Piotr Miaczynski, Leszek Kostrzewski

-Analysis-

WARSAW — Poland’s new Commission for investigating Russian influence, which President Andrzej Duda signed into law on Monday, will be able to summon representatives of any company for inquiry. It has sparked a major controversy in Polish politics, as political opponents of the government warn that the Commission has been given near absolute power to investigate and punish any citizen, business or organization.

And opposition politicians are expected to be high on the list of would-be suspects, starting with Donald Tusk, who is challenging the ruling PiS government to return to the presidency next fall. For that reason, it has been sardonically dubbed: Lex Tusk.

University of Warsaw law professor Michal Romanowski notes that the interests of any firm can be considered favorable to Russia. “These are instruments which the likes of Putin and Orban would not be ashamed of," Romanowski said.

The law on the Commission for examining Russian influences has "atomic" prerogatives sewn into it.

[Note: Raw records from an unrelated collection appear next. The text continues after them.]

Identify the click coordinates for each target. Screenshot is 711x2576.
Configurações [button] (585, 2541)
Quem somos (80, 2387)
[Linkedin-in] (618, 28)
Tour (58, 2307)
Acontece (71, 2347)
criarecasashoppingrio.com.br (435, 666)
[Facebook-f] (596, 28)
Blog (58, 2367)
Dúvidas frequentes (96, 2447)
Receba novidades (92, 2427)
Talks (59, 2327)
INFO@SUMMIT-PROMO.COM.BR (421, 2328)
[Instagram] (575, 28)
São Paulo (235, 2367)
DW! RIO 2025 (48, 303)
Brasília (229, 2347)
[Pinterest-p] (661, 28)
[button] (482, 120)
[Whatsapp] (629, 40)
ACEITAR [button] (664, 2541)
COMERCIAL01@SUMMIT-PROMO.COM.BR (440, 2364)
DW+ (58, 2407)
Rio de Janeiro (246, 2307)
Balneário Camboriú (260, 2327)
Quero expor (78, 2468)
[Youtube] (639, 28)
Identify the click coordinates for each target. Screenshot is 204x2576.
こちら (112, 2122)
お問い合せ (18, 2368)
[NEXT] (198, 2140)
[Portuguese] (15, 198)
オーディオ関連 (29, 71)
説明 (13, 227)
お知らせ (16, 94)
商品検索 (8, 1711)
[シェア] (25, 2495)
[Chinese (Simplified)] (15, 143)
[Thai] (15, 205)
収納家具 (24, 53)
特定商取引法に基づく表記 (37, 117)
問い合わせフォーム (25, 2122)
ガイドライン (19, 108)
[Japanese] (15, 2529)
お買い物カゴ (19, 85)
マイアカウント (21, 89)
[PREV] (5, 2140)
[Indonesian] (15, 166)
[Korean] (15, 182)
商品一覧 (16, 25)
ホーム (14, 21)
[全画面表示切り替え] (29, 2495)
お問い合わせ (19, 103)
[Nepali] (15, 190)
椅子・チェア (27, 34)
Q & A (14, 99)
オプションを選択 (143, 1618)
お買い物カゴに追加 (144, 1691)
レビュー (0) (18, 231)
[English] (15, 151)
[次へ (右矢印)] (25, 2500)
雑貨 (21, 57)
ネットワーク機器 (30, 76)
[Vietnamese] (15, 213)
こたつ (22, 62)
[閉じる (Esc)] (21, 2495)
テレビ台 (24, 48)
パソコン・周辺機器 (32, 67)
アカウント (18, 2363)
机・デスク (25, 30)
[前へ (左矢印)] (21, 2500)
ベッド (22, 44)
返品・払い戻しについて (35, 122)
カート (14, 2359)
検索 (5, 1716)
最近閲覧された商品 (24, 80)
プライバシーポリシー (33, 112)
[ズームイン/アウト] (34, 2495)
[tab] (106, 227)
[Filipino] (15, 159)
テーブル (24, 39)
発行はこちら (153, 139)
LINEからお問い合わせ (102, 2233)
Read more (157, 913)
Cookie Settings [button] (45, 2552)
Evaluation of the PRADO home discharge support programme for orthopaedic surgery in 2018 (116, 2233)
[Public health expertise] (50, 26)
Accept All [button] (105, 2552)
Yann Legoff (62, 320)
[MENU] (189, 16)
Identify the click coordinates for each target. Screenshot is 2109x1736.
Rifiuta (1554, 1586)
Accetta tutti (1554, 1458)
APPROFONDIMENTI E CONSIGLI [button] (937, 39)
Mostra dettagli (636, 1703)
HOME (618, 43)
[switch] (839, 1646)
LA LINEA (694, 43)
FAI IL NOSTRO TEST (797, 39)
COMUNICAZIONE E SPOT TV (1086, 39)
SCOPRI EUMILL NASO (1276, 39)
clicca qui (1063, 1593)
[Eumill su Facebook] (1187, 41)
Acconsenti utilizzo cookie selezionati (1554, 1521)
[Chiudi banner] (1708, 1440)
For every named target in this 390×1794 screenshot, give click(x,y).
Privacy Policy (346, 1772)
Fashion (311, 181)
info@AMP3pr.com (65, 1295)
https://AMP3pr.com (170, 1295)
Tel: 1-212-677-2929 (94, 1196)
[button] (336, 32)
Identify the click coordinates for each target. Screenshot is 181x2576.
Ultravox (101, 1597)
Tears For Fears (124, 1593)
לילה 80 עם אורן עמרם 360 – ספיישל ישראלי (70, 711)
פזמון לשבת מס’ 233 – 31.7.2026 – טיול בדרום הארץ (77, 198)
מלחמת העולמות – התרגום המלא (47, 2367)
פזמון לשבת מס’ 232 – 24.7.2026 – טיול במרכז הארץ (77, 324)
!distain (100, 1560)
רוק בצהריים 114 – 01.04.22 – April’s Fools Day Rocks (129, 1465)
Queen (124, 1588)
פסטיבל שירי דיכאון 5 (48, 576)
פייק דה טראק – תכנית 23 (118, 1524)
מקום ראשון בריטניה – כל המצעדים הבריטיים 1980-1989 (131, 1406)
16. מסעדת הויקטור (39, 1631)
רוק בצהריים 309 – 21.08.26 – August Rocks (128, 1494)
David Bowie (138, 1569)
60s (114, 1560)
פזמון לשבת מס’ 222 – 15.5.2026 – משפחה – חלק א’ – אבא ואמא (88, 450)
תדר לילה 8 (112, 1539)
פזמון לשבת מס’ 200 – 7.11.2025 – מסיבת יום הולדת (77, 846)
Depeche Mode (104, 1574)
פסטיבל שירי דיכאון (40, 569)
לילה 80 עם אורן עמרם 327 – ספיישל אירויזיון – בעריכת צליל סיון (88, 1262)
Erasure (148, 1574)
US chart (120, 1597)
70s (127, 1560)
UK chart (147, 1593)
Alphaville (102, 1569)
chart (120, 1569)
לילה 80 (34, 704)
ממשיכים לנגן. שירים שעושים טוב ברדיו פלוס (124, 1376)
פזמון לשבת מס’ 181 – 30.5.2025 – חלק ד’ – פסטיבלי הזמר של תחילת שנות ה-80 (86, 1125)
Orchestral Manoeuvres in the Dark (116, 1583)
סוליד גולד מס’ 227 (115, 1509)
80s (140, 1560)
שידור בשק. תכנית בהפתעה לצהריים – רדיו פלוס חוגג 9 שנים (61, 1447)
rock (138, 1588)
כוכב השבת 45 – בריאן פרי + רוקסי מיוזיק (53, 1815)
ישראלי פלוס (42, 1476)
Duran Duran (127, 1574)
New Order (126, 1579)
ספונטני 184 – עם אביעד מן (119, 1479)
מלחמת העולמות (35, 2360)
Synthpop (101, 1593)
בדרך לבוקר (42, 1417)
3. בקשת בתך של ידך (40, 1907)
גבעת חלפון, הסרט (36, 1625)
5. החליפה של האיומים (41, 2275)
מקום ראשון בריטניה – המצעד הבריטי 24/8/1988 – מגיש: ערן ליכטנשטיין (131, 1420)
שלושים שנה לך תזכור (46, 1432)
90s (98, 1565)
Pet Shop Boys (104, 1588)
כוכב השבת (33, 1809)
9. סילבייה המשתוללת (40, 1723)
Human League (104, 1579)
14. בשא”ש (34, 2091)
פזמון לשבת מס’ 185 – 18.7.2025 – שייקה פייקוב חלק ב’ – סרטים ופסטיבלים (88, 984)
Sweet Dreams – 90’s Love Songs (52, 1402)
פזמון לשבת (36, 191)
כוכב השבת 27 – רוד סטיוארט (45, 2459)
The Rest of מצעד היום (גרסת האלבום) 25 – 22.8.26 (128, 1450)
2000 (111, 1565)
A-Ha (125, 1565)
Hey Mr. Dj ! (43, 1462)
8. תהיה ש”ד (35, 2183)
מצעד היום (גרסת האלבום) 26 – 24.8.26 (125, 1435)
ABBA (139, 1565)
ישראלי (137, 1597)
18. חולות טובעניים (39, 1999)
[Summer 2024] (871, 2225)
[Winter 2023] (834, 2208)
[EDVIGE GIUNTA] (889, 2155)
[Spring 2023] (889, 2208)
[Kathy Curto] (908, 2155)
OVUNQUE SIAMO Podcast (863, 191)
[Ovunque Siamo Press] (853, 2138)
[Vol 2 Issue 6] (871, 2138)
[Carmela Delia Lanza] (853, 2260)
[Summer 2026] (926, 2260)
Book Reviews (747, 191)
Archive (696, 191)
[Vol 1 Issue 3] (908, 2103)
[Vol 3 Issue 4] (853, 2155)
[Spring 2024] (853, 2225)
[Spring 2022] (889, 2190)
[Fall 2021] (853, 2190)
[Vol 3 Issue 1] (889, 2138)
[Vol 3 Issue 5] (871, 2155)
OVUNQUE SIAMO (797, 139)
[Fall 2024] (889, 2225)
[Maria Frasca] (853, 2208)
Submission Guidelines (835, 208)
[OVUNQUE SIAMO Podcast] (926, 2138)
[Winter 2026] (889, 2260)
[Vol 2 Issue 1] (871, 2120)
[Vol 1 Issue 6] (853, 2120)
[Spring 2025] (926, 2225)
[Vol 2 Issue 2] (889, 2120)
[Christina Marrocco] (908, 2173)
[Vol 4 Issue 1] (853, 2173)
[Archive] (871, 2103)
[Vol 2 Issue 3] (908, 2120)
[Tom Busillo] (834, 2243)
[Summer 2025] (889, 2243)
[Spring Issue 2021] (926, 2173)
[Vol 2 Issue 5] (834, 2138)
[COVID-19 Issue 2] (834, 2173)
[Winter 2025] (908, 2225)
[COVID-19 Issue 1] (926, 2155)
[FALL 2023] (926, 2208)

Nine members of the Commission with the rank of secretary of state will be able to summon virtually anyone, with the powers of severe punishment.

Under the new law, these Commissioners will become arbiters of nearly absolute power, and will be able to use the resources of nearly any organ of the state, including the secret services, in order to demand access to every available document. They will be able to prosecute people for acts which were not prohibited at the time they were committed.

Their prerogatives are broader than that of the President or the Prime Minister, wider than those of any court. And there is virtually no oversight over their actions.

Nobody can feel safe. This includes companies, their management, lawyers, journalists, and trade unionists.